Это могло бы, повторяемъ, возбудить нѣкоторое смутное недовѣріе въ человѣкѣ, знающемъ свѣтъ. Но съ другой стороны секретарь былъ остороженъ, скроменъ и молчаливъ, хотя хозяйскими дѣлами занимался съ такимъ рвеніемъ, какъ будто они были его собственными. Онъ не выказывалъ никакихъ поползновеній вмѣшиваться въ финансовыя распоряженія мистера Боффина, такъ же, какъ и въ выборъ имъ людей; онъ видимо предпочиталъ то и другое предоставлять на его усмотрѣніе. Если онъ и добивался какой-нибудь власти въ своей ограниченной сферѣ, такъ развѣ только власти знанія, естественно вытекавшей изъ его добросовѣстнаго отношенія къ дѣлу.
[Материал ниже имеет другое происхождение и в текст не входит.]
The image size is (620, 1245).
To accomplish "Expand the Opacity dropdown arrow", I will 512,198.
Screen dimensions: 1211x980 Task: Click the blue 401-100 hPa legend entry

Но странная вещь: на лицѣ секретаря всегда лежало какое-то темное облачко. И не только на лицѣ, но и въ манерѣ держать себя, въ каждомъ его движеніи чувствовалась какая-то непонятная грусть. Не то, чтобъ онъ конфузился, какъ въ тотъ вечеръ, когда онъ впервые очутился въ нѣдрахъ семейства Вильферовъ: теперь онъ, говоря вообще, не конфузился; однако что-то странное въ немъ все-таки оставалось. Не то чтобъ онъ какъ-нибудь неловко держался, какъ было тогда: теперь онъ держалъ себя очень хорошо, — скромно, учтиво, спокойно; однако что-то оставалось. Не разъ писали о людяхъ, которые подвергались долгому заточенію, или пережили какую-нибудь страшную катастрофу, или, побуждаемые чувствомъ самосохраненія, убили безоружное, подобное себѣ существо, что отпечатокъ этого никогда не сглаживался въ ихъ внѣшности до самой ихъ смерти. Не было ли и здѣсь такого отпечатка?
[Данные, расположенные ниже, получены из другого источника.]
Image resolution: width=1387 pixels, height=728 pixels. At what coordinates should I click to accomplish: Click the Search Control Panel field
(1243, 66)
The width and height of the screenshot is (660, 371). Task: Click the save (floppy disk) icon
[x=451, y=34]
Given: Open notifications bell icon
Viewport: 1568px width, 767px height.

Онъ устроилъ себѣ временную контору въ новомъ домѣ, и все шло какъ нельзя лучше въ его рукахъ. Было только одно странное исключеніе: онъ явно уклонялся отъ сношеній со стряпчимъ мистера Боффина. Раза два или три, когда это оказывалось необходимымъ, онъ, подъ какимъ-нибудь благовиднымъ предлогомъ предоставлялъ вести переговоры со стряпчимъ самому мистеру Боффину. Вскорѣ эта странность стала такъ рѣзко бросаться въ глаза, что мистеръ Боффинъ въ одномъ разговорѣ съ нимъ поднялъ этотъ вопросъ.